表面的には気の良いお調子者に見えるハンスが仕事となればどれほどこだわりが強く頑固なのかは、かつて一度訪れた彼のアトリエの空気からも窺い知ることができた。ニコとユリウスの暮らす部屋には自ら買い求めたハンスの画集が何冊も置いてあるが、編集装丁ともにどれも素晴らしい。きっと編集者もデザイナーも印刷工も相応の苦労はしただろうが、だからこそ彼との仕事にやりがいを感じるプロフェッショナルは多いはずで、「懇意の出版社にも渋い顔をされている」というのは方便であるに違いない。
ハンスとの仕事はきっと簡単にはいかない。友人だから、工房を立ち上げて間もないから、そんな言い訳は通用せずたいへんな作業になるのは確実だ。でもその仕事を通じて確実にニコとユリウスは成長するし、ハンスの高い要求を満たす本を出版することができれば、生まれたての工房にとっては何よりの宣伝になる。
この男は一体どこまでお人好しで義理堅いのか。もちろん「料金をまけろ」などと言っておきながら提示された金額は相場を超えるものだった。
そして、戸惑いながらもありがたく厚意に甘えることをに決めたユリウスに、ハンスはひとつだけ注文をつけた。イメージを少しでも外れたものは作れない。だから、本を作る前には直接会って打ち合わせをしたいと。
「つまり、ハンブルクまで来る気なのか?」
「馬鹿を言うな。俺は売れっ子画家で、今もいくつもの注文を抱えている身だ。北ドイツなんてクソ田舎まで行ってる暇なんてあるものか。そっちが俺の要望を聞きにくるんだ」
「俺がウィーンまで?」
「装丁や製本はユリウス、おまえがやるんだな。もちろん中身の話や金の話も大事だから営業と編集の担当も絶対に連れて来い」
仕事にかこつけてユリウスとニコをウィーンに呼びつける――もちろん経費は彼の負担で。ただの旅行名目であれば決して申し出を受けないであろうユリウスとニコの性格も知り尽くした彼らしいやり方だった。
「……まったく、どこまでお人好しなんだ」
「お人好しどころか嫌がらせのつもりだけどな。俺はおまえたちがウィーンに来ることを恐れていることなんて百も承知だ。ポンコツのおまえを置き去りに逃げたニコも、突然『実はユダヤ人難民でなくてナチの親衛隊でした』なんて手紙を残して消えたおまえも、不義理の自覚はあるだろう」
ため息をつくユリウスに、思いどおりにことが進んでいる満足感ゆえかハンスは至極上機嫌だった。

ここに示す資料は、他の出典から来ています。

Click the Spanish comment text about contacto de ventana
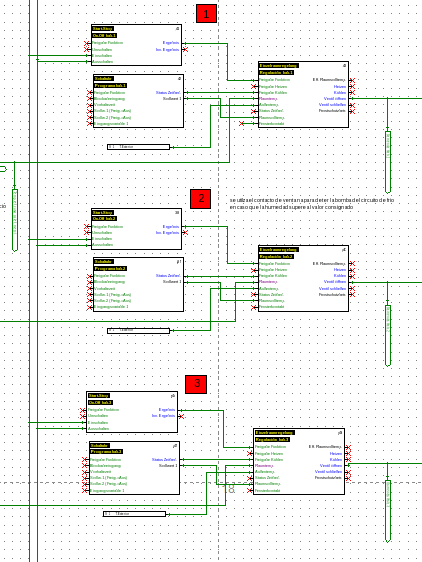Image resolution: width=422 pixels, height=562 pixels. pyautogui.click(x=312, y=204)
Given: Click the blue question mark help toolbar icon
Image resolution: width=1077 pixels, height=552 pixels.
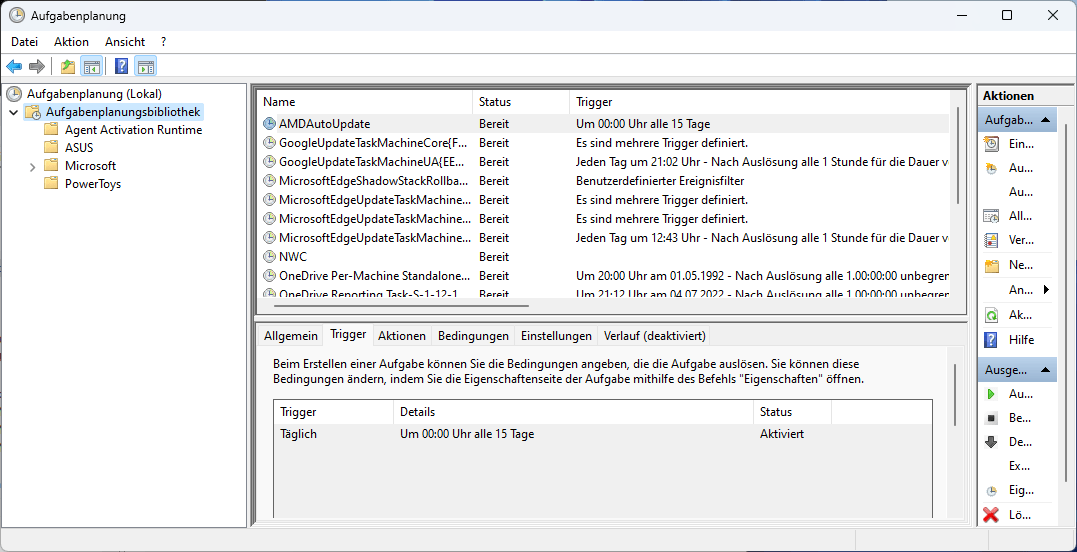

電話を終えて、勝手に話を進めてしまったことに思い至ったのかユリウスは申し訳なさそうな顔でニコを見た。いや、それだけではない。勢いにまかせてハンスの申し出を受けたものの、実際にウィーンを訪れることを考えると不安が込み上げるのだろう。それはニコだって同じだ。
「ニコ……ウィーンに行く話は」
「いつかは行かなきゃって思ってたよ」
ニコの返事にユリウスもほっとしたように微笑んだ。きっとユリウスも長い間ニコと同じようにウィーンのことを気にかけて、いつかそこを訪れなければいけないと考えていたに違いない。
「それにしてもユリウスは本当にいい友達を持ったね」
確か、ハンスがひったくりに奪われた画材鞄を偶然通りかかったユリウスが取り戻してやったのが最初だと聞いた。その偶然の出会いから幾度もハンスには助けられてきた。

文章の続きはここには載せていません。